A novidade preocupa os especialistas em metrologia, uma vez que a introdução de um segundo intercalar negativo traria "problemas sem precedentes em um mundo cada vez mais conectado", afirma Patrizia Tavella, do Escritório Internacional de Pesos e Medidas (BIPM), em um comentário anexo do estudo.

A incerteza provém do fato de que os programas de informática que integram segundos intercalares "supõem que eles são sempre positivos", segundo Agnew.

Terra desacelera

Em parte devido a essa nova situação, metrologistas de todo o mundo concordaram em suprimir o segundo intercalar até 2035. A partir desse ano, planejou-se permitir que a diferença entre a hora atômica e a rotação da Terra aumentasse para um minuto.

Segundo a Nature, no entanto, essa programação pode ser comprometida pelo aquecimento global, devido à aceleração do degelo na Groenlândia e Antártida, que Agnew mediu com observações de satélite.

Desde a década de 1990, o derretimento do gelo desacelera a rotação da Terra, assim como o fazem as marés provocadas pela força gravitacional que a Lua e o Sol exercem sobre o planeta, contrabalançando a aceleração natural.

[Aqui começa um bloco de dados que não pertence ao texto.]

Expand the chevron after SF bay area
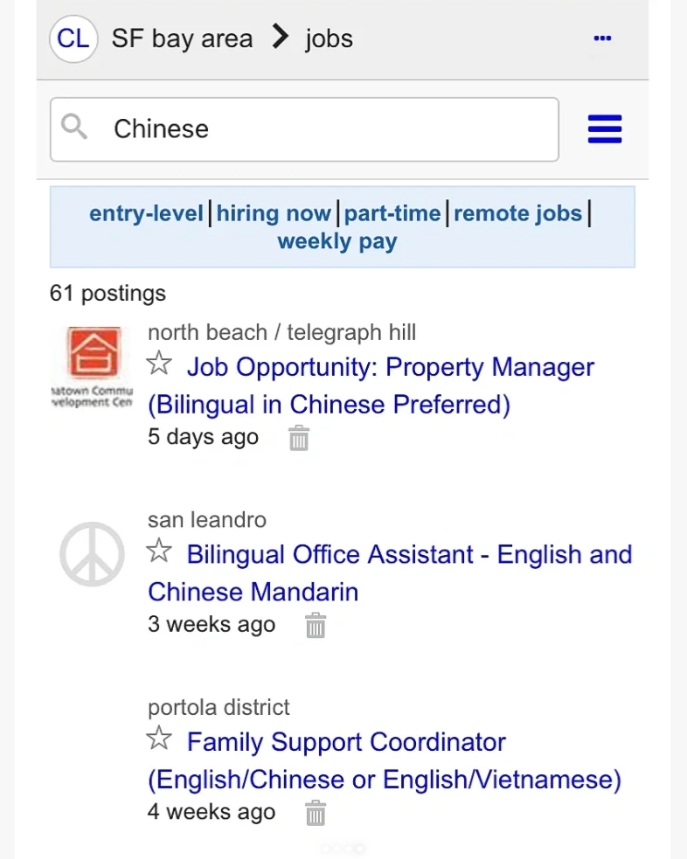687x859 pixels. tap(280, 37)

"Quando o gelo derrete, a água se espalha por todo o oceano, o que altera a distribuição de fluidos na superfície e no interior da Terra", afirma o cientista.

O efeito de desaceleração provocado pelo degelo foi sugerido no fim do século 19 e é medido desde a década de 1950, ressalta Agnew. "A novidade do meu trabalho é mostrar a extensão do impacto do degelo na rotação da Terra, uma mudança nunca vista."

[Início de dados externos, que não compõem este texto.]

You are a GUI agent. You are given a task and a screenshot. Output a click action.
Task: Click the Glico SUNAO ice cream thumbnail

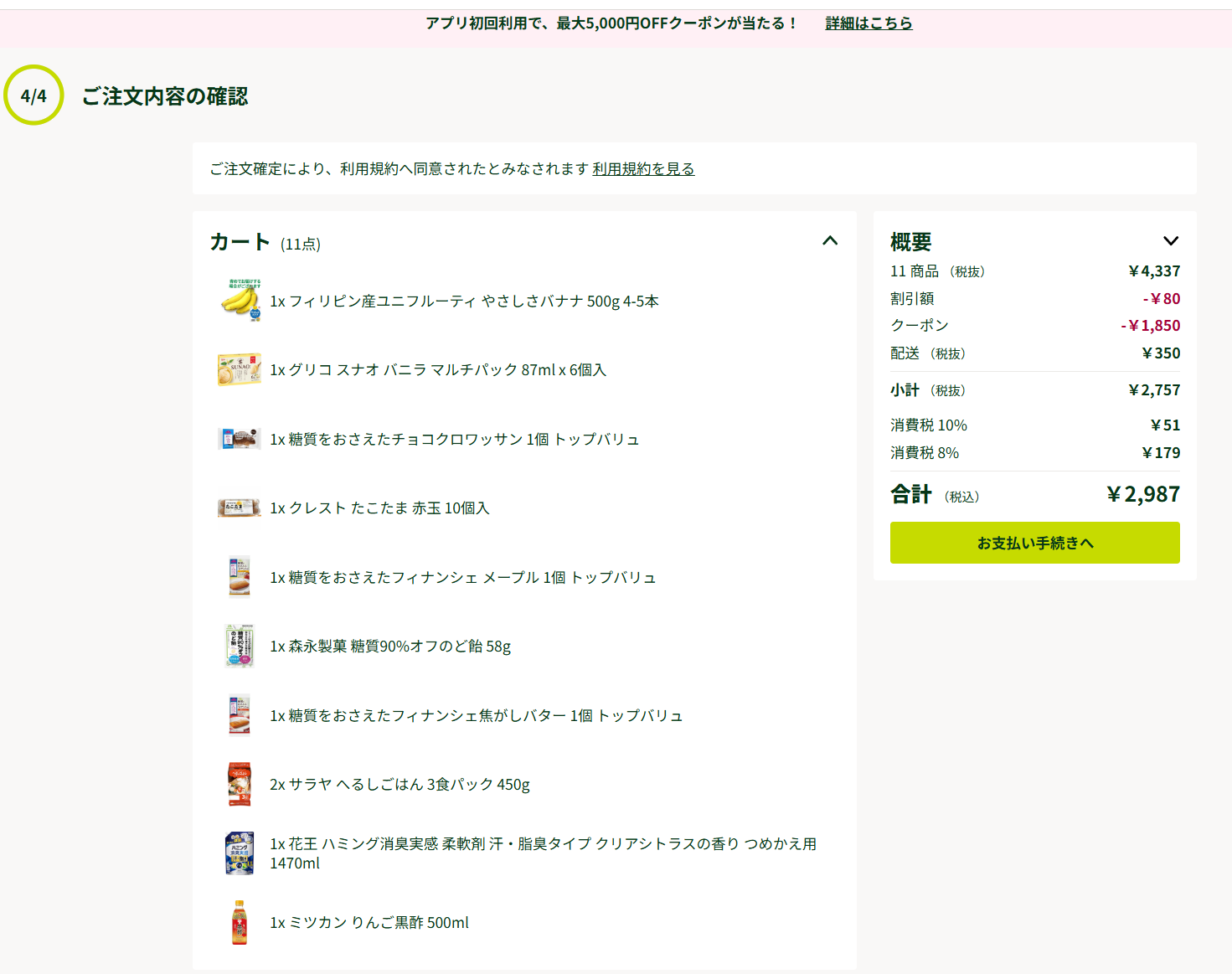tap(240, 369)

A desaceleração é tamanha que poderia atrasar até 2029 uma eventual transição para o segundo negativo, segundo previsões. Sem os impactos do aquecimento global, isso provavelmente ocorreria em 2026.

Esse adiamento dá um respiro aos metrologistas, que terão "mais tempo para decidir se 2035 é a melhor data para suprimir o segundo intercalar ou se ele deve ser abandonado antes", comentou Patrizia Tavella.